New research from Rutgers University lends more support to the idea that integrating treatment of mind and body could lead to better — and cheaper — medical care.
Sujoy Chakravarty, a health economist with the Rutgers Center for State Health Policy, found that people who were often hospitalized or whose hospitalizations probably could have been prevented with good primary care were disproportionately likely to have mental-health or substance-abuse problems.
He concluded that better coordination of primary care and behavioral health care — for example, putting both kinds of care providers at the same office or near each other, and encouraging collaboration — might increase the odds that health problems would be treated appropriately before becoming emergencies.
Chakravarty said that would likely improve the overall quality of care patients receive and could reduce excessive hospital use, which is expensive. He could not estimate how much it would cost to give patients enough care to prevent hospitalizations.
Patients with inadequately treated mental-health and substance-abuse problems may be less likely to follow doctors’ instructions about health conditions or to take medications appropriately. Addictions and medications for serious mental illness also can make patients more vulnerable to some physical problems.
Chakravarty’s report is one in a series at Rutgers funded by a $300,000 grant from the Nicholson Foundation.
The goal is to identify baseline levels of care, gaps in service, and potential cost savings in New Jersey communities eligible to participate in Medicaid Accountable Care Organizations, said Rachel Cahill, the foundation’s director of health-care improvement and transformation.
In Accountable Care Organizations, or ACOs, hospitals, doctors, and other providers cooperate to improve efficiency and quality of care. They share financial rewards when there are overall cost savings.
Cahill said her foundation, which also has given $7 million to support the formation of seven ACOs, believes that care will improve when primary care and behavioral health providers work closely together.

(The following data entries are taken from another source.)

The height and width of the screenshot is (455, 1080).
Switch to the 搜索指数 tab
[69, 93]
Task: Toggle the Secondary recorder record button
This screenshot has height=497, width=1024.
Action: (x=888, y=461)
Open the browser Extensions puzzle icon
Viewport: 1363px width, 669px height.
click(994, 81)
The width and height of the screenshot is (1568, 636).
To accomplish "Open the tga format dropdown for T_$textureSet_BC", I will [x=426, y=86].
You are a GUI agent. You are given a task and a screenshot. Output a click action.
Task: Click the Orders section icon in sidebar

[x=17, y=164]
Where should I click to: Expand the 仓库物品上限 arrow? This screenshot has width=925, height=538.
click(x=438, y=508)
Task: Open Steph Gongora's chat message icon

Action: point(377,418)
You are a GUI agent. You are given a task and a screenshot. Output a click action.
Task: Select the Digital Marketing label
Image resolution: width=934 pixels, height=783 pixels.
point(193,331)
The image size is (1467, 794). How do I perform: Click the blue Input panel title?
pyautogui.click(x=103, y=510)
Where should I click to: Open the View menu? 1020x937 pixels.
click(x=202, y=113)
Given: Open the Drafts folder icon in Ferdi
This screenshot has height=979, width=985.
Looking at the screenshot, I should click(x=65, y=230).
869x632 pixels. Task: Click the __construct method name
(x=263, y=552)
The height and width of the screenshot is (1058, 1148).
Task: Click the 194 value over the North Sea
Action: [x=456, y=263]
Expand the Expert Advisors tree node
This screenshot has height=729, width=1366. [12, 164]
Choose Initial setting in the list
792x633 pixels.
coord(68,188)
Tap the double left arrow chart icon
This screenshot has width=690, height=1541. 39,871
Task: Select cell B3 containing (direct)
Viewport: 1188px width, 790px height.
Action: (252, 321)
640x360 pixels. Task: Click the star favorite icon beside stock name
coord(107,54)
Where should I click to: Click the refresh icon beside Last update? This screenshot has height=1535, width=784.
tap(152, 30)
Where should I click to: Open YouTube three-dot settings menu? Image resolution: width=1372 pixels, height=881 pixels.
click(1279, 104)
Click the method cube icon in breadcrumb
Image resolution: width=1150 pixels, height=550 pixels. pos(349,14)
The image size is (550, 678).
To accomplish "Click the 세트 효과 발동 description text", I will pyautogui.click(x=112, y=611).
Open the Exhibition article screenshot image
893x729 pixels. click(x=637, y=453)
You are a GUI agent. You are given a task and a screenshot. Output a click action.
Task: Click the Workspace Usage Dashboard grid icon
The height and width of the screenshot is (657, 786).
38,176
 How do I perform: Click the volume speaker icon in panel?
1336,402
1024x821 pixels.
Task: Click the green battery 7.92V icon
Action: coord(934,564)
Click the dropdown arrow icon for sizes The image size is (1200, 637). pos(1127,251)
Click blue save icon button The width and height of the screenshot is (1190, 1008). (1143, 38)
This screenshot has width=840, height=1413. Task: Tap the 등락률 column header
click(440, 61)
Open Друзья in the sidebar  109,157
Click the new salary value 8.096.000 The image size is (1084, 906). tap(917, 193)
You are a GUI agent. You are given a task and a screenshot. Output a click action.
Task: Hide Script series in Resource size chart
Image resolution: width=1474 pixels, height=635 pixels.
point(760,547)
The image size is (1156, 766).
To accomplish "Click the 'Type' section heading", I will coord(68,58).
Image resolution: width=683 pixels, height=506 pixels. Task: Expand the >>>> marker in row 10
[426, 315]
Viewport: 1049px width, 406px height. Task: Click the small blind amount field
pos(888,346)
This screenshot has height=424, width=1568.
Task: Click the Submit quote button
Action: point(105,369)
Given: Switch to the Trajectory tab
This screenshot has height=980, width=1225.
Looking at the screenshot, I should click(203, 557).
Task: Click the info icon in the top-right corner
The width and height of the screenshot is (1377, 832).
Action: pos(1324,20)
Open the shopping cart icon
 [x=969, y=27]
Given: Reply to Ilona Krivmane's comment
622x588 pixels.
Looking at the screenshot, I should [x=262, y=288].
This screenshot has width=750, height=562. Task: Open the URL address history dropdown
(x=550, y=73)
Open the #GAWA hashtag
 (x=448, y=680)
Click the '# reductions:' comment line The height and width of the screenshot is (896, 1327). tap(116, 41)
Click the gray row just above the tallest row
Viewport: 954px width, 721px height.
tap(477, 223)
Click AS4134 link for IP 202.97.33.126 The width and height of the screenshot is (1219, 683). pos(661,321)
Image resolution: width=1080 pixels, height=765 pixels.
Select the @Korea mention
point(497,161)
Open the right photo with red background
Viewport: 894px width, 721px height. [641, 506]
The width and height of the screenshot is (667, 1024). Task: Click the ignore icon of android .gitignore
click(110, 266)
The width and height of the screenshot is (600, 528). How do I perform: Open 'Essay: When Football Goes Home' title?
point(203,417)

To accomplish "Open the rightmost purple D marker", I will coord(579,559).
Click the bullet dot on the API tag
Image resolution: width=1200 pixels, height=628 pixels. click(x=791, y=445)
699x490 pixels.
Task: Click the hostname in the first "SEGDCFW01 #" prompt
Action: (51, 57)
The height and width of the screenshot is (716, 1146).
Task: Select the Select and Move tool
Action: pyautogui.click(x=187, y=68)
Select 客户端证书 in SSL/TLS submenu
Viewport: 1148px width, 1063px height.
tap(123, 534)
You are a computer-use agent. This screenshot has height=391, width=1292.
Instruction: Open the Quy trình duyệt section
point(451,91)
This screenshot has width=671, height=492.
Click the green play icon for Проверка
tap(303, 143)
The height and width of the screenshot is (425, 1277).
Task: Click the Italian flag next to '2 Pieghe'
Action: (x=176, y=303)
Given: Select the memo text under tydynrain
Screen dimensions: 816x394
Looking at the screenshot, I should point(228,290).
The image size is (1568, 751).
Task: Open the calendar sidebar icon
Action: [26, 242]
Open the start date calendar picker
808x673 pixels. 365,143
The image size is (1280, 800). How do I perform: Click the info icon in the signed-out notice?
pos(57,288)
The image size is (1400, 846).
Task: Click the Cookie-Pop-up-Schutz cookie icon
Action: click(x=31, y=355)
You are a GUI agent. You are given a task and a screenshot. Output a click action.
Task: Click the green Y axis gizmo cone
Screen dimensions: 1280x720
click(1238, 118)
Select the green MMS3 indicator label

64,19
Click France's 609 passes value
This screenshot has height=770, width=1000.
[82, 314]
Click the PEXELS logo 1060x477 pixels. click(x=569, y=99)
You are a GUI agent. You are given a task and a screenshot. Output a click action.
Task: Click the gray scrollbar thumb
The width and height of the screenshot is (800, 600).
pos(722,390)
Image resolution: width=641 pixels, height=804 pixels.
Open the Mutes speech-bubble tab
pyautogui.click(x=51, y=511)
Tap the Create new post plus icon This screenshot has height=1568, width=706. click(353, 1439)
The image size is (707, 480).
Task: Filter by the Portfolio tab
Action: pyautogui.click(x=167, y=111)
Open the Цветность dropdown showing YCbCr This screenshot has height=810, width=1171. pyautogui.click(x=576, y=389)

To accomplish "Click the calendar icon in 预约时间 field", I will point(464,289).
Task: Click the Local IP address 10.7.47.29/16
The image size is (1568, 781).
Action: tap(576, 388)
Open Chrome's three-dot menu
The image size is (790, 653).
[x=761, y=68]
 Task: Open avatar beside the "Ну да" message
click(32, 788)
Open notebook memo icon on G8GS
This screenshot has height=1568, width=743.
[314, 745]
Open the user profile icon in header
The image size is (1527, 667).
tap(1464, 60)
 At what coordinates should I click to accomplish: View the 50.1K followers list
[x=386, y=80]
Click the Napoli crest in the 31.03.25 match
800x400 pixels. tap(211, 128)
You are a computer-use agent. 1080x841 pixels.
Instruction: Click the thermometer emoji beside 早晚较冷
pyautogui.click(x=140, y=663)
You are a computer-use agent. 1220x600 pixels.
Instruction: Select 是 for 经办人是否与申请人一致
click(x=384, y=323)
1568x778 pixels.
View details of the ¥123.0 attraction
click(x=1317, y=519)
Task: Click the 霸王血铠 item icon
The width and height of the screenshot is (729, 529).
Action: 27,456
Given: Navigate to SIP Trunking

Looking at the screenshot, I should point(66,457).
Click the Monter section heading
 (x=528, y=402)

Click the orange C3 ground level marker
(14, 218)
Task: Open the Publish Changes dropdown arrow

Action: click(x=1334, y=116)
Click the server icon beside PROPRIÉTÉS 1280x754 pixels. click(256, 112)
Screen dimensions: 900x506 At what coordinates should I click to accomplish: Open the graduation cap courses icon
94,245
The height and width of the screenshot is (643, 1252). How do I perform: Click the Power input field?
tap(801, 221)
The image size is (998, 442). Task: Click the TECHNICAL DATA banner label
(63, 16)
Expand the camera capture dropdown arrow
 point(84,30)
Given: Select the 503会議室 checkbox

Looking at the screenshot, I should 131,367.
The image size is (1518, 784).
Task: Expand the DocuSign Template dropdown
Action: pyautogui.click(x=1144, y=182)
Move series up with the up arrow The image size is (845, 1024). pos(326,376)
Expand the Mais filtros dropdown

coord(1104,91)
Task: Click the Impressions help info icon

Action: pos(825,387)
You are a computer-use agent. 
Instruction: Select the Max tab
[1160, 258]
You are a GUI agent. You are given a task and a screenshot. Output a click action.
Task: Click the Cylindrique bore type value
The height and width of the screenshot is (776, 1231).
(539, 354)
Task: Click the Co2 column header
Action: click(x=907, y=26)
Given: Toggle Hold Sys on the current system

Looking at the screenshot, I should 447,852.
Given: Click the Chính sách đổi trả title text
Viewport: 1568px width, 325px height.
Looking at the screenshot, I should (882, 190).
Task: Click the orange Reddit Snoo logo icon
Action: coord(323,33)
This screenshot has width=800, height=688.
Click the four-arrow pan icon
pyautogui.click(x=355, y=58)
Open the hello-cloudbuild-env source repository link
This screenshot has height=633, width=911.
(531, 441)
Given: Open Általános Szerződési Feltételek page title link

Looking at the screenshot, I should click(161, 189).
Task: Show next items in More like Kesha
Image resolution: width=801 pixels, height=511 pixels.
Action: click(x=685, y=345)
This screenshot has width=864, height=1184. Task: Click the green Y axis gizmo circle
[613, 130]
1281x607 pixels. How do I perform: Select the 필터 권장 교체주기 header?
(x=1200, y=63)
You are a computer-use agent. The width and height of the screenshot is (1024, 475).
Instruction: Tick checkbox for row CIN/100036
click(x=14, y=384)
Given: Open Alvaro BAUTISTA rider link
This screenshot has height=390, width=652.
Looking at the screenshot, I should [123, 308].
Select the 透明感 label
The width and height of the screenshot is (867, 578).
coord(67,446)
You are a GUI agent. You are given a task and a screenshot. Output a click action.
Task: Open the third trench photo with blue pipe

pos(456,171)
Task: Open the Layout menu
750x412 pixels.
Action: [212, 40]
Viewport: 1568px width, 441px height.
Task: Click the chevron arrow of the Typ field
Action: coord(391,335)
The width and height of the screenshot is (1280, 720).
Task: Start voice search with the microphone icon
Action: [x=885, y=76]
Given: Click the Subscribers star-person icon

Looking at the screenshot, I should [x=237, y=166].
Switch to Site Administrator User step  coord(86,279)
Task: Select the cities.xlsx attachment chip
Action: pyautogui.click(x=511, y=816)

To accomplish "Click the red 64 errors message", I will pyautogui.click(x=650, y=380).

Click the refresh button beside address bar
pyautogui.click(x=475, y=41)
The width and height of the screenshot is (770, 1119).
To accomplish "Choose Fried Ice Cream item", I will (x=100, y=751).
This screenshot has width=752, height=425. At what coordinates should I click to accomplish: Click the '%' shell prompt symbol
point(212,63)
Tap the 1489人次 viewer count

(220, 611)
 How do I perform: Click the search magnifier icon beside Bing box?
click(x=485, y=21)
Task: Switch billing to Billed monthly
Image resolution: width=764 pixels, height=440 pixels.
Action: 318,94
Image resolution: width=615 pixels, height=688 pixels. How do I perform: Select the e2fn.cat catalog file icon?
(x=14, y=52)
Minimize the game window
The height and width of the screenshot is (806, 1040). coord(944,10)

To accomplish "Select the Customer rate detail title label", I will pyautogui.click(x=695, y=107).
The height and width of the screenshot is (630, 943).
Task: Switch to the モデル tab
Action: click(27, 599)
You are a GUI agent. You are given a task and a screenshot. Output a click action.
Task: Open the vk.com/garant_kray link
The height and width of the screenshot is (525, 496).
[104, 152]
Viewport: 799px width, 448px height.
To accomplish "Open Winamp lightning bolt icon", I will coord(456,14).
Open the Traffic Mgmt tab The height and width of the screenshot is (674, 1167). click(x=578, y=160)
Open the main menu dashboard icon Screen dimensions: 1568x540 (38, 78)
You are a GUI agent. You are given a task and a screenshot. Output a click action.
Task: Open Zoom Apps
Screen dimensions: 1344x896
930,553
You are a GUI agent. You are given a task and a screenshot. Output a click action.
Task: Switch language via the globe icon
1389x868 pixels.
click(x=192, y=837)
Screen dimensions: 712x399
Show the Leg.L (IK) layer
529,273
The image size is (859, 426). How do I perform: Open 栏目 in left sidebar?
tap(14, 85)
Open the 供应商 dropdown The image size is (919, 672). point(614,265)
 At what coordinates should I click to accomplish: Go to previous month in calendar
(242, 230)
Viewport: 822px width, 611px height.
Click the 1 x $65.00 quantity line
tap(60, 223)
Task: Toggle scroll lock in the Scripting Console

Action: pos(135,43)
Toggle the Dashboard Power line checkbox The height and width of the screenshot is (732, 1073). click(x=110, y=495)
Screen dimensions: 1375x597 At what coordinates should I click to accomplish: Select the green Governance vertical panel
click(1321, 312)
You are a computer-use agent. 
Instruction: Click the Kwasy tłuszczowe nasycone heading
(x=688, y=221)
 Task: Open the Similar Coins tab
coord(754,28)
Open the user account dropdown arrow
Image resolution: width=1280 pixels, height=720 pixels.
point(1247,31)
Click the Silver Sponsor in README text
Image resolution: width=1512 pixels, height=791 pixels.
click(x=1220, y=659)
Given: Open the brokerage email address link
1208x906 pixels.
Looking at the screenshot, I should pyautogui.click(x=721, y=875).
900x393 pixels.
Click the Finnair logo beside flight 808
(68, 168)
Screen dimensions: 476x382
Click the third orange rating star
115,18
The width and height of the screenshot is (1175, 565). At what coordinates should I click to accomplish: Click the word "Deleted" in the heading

Nicholson is funding pilot programs in health centers in Trenton and Lakewood that allow doctors and counselors to assess patients together or to use an online version of cognitive behavioral therapy developed by Yale University professors for their company, Cobalt Therapeutics.
The initiatives are too new, she said, to show if such interventions can reduce hospital use.
The Rutgers report focused on 13 low-income communities in New Jersey, but also examined statewide data.
In the 13 regions, it analyzed 931,179 inpatient hospitalizations and 2.9 million emergency department visits from 2008 through 2011.
It found that $953 million in inpatient and emergency cost was associated with patients with behavioral-health diagnoses.
Seventy-five percent of patients with frequent hospitalizations — at least four hospital stays during the study’s time period — had one or more behavioral-health diagnoses, compared with only 32 percent of patients with fewer stays.
“We were surprised by how high it was,” he said.
He said the difference was not unique to Medicaid, which serves low-income people.
The Rutgers team also looked at hospitalizations for such chronic conditions as diabetes or heart failure that could have been avoided with proper outpatient care. Forty percent of such hospitalizations were associated with behavioral-health problems, compared to 35 percent for hospitalizations that could not be avoided. The gap was greater for Medicaid patients: 47.9 percent vs. 34.2 percent.
Among patients who visited the emergency department six or more times, 56 percent had behavioral-health diagnoses, compared to 18.1 percent of those who visited less often.
Surprisingly, though, people with behavioral-health problems were less likely to make “avoidable” emergency visits.